Painkiller bark – a happy experience • TK that helped an Aboriginal elder to get rid of severe pain by rubbing the bark of a tree to the top of his finger that had been bitten by a crocodile. • Collaboration with Prof Ron Quinn which has led to a patent by GU and the Jarlmadangah Burru Aboriginal Community. • Commercialisation licence granted to Avexis Pty Ltd, a Gold Coast biotech company. • The Aboriginal community has established its own company, JJ Lab Pty Ltd to supply the raw materials required for development and production of a product that could be sold over the counter.
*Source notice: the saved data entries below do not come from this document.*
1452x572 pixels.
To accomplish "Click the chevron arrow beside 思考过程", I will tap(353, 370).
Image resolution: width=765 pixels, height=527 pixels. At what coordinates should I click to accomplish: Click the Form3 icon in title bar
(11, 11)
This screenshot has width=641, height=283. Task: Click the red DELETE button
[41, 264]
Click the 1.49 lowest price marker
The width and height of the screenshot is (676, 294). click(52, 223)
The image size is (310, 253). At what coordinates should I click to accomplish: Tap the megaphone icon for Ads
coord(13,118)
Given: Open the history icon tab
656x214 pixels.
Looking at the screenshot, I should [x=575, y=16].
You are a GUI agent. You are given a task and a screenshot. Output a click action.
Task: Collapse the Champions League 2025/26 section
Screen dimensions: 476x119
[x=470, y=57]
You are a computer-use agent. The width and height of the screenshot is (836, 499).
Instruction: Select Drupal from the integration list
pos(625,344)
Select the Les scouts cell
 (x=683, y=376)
Disclosure of source – Swiss proposal • TK and biodiversity were specifically mentioned in the Doha Ministerial Declaration (2001): “We instruct the Council for TRIPS, in pursuing its work programme including under the review of Article 27.3(b) … to examine, inter alia, the relationship between the TRIPS Agreement and the Convention on Biological Diversity, the protection of traditional knowledge and folklore. . . .” • Proposed by 77 developing countries in the Doha Round at the WTO to amend the TRIPS to require patent applicants to disclose the origin of biological resources and of TK used in inventions as well as evidence of prior informed consent and of fair and equitable benefit‑sharing. • Rationale: a mandatory requirement would establish a safeguard mechanism against the misappropriation of TK. • Swiss proposal regarding the mandatory declaration of the source of origin. • Swiss law now requires applicants to declare the source of genetic resources and TK in patent applications. • Fines of up to 100,000 Swiss Francs and the possibility for judges to make their rulings public. • Examples of countries such requirements have been introduced into their law are India, Andean Communities (Bolivia, Colombia, Ecuador and Peru) and Costa Rica (see also Recital 27 of European Directive 98/44, though voluntary).
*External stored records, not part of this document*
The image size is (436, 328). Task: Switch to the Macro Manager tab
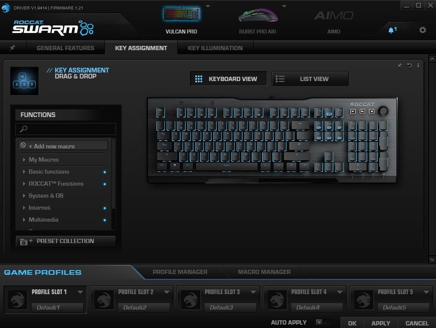coord(264,272)
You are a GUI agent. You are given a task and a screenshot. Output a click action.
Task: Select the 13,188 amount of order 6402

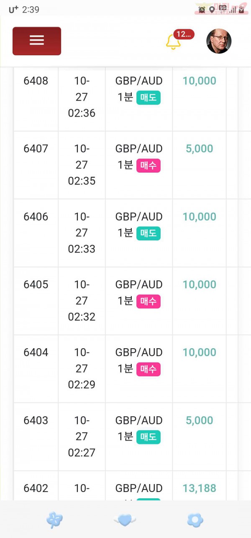[200, 488]
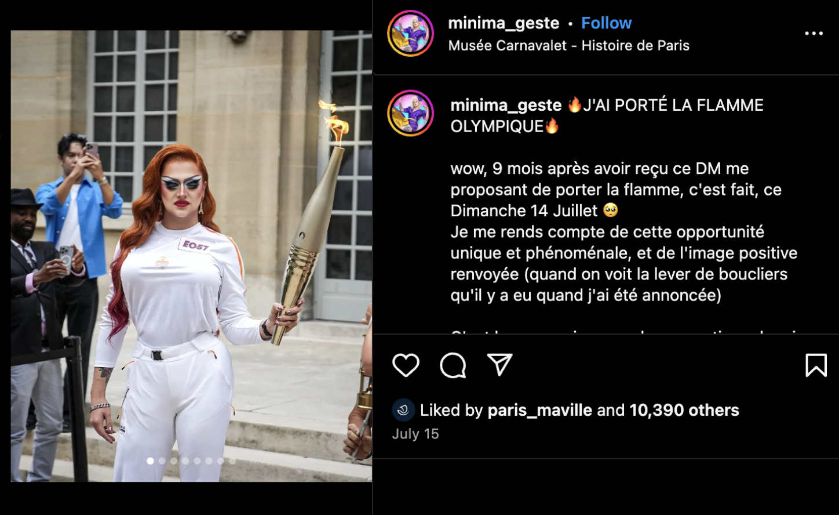Select the first highlighted carousel dot

tap(151, 461)
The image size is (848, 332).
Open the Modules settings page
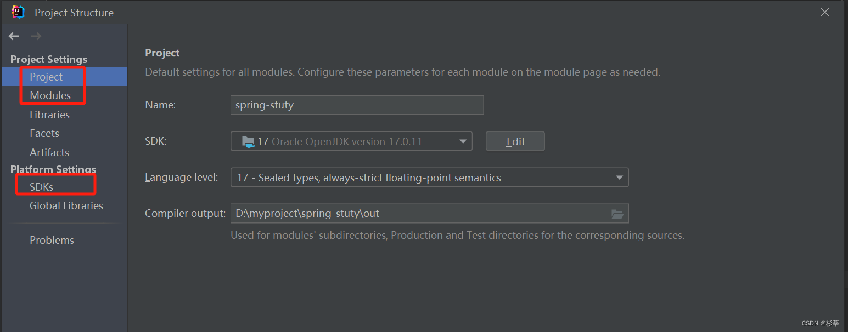pyautogui.click(x=50, y=95)
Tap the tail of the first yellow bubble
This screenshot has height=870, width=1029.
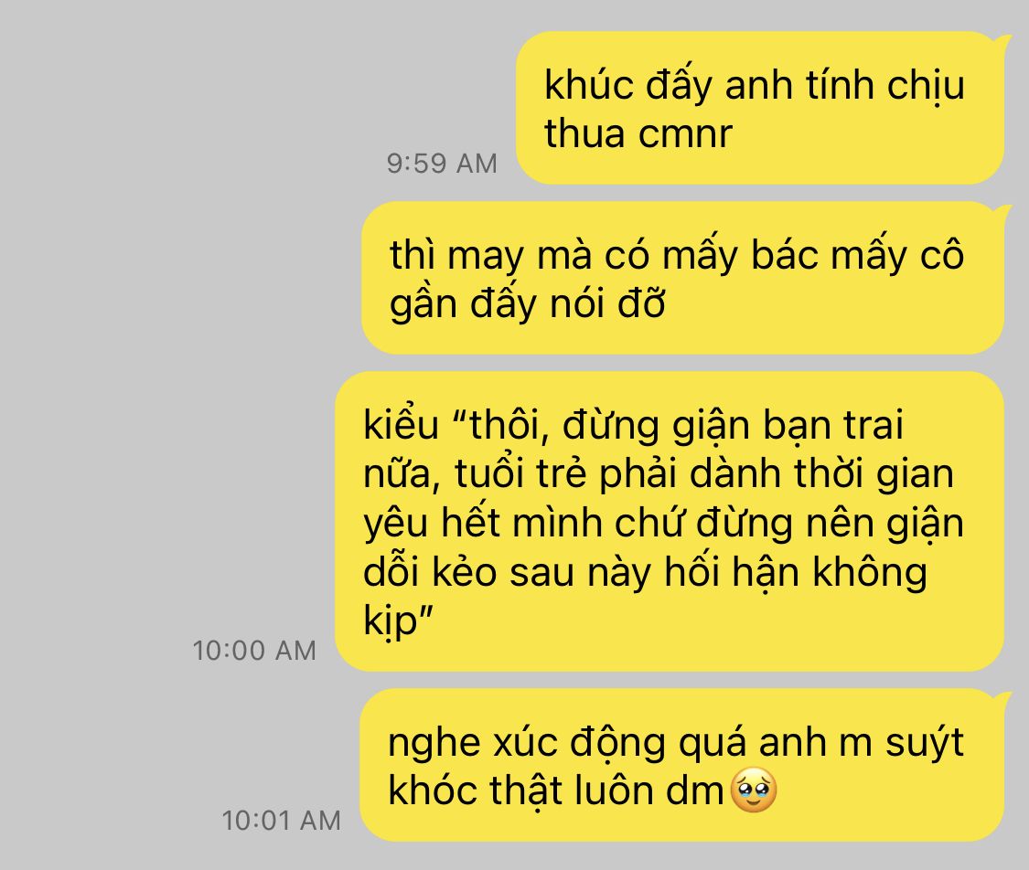1002,41
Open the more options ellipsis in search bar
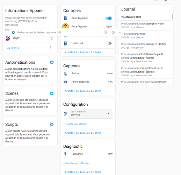 120,33
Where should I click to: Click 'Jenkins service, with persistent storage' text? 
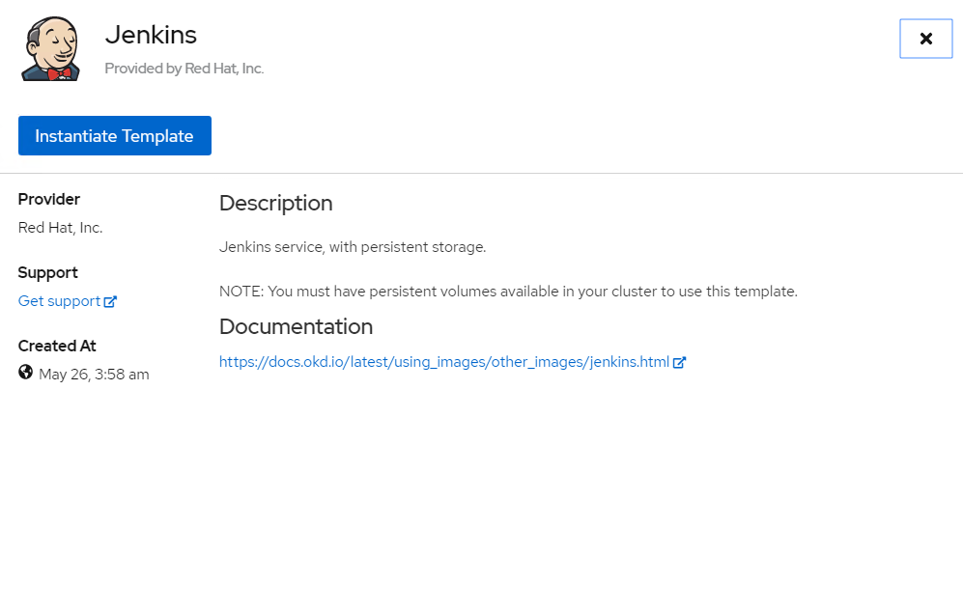[x=353, y=247]
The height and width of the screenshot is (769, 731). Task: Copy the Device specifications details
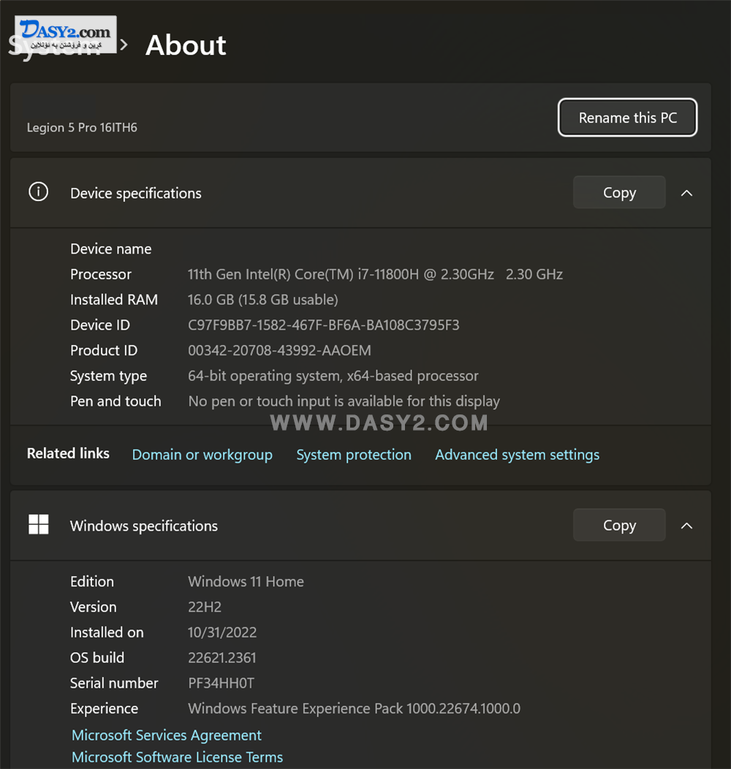click(619, 192)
Development of prior art national database • Establishment of a TK digital library in India with 150,000 medicinal categories of knowledge which it shares with the patent examiners on access basis. • Flip side – if included in a database, then the community from which it came no longer would be able to apply for patent on its own TK. • Broadening of the “minimum documentation” under the PCT to cover a wide array of TK‑related publications, e.g., Journal of Chinese Medicine; Indian Journal of Traditional Knowledge, Medicinal and Aromatic Plants Abstracts. • Development of a new main group for the International Patent Classification, with approximately 200 subgroups, in the field of medicinal preparations containing plants to assist the patent examiners to locate already published TK.
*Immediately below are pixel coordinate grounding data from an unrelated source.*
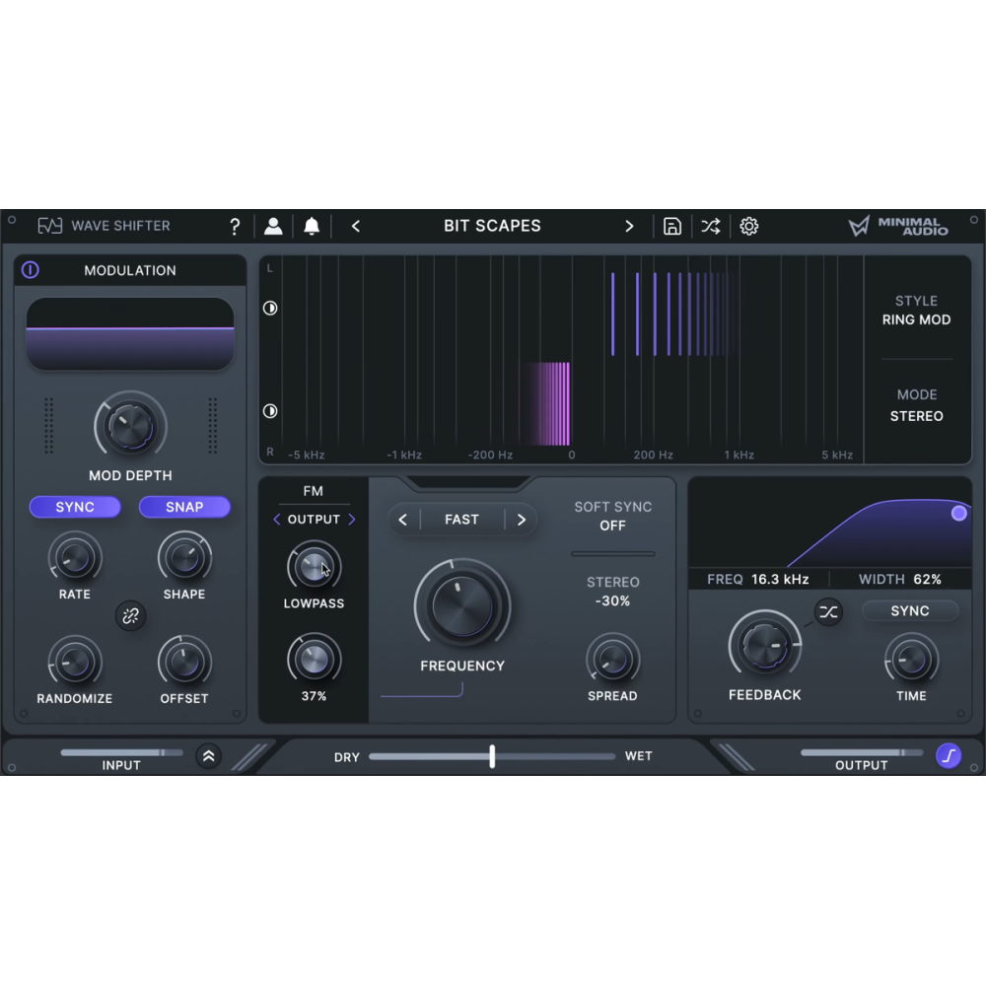
Task: Click the unlink icon between modulation knobs
Action: click(130, 615)
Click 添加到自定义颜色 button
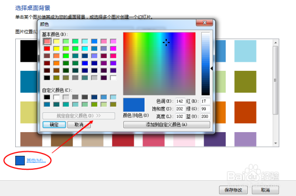Viewport: 296px width, 196px height. [x=167, y=125]
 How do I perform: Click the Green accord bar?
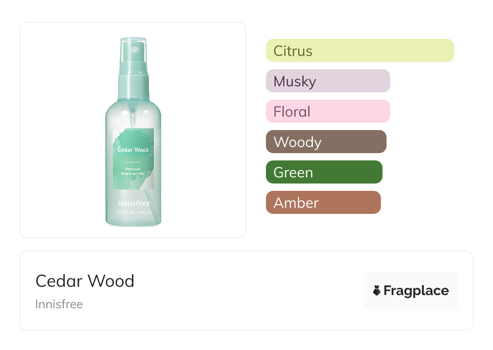324,172
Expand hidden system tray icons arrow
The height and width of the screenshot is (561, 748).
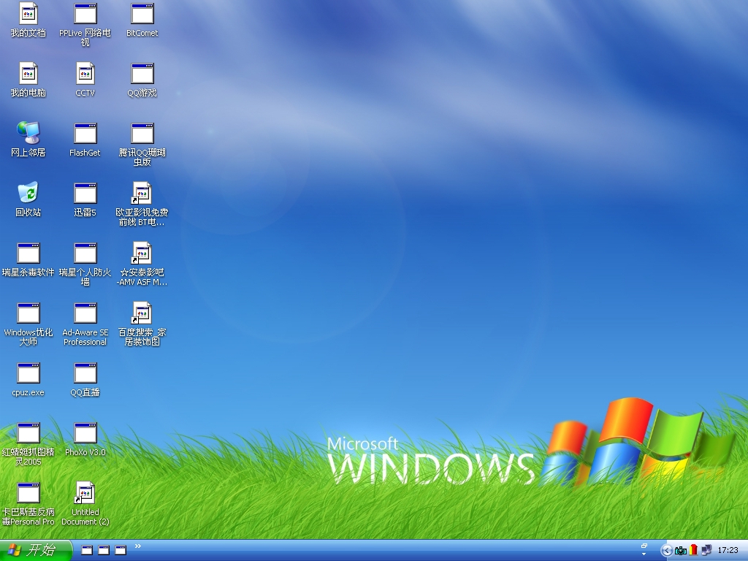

Conclusion • The essence of the patent system is transparency and disclosure. • Goal: To minimise the grant of patents that wrongly claim inventions that are based on, derived from, guided by or make use of TK. • Applicants for patents which consist of, or are developed from, TK or genetic resources should identify the source and provide proof that they were acquired with the prior informed consent of the country from which they were taken. • Digital Registers and Databases to assist patent examiners. • Experiences at the national level are mostly inconclusive. • Reopening the TRIPS Agreement is unlikely to be successful given that TRIPS is a compromise. • Collective/certification marks as well as geographical indications may be used. • Training of Patent office examiners on the context of TK and sensitivities about its use and handling.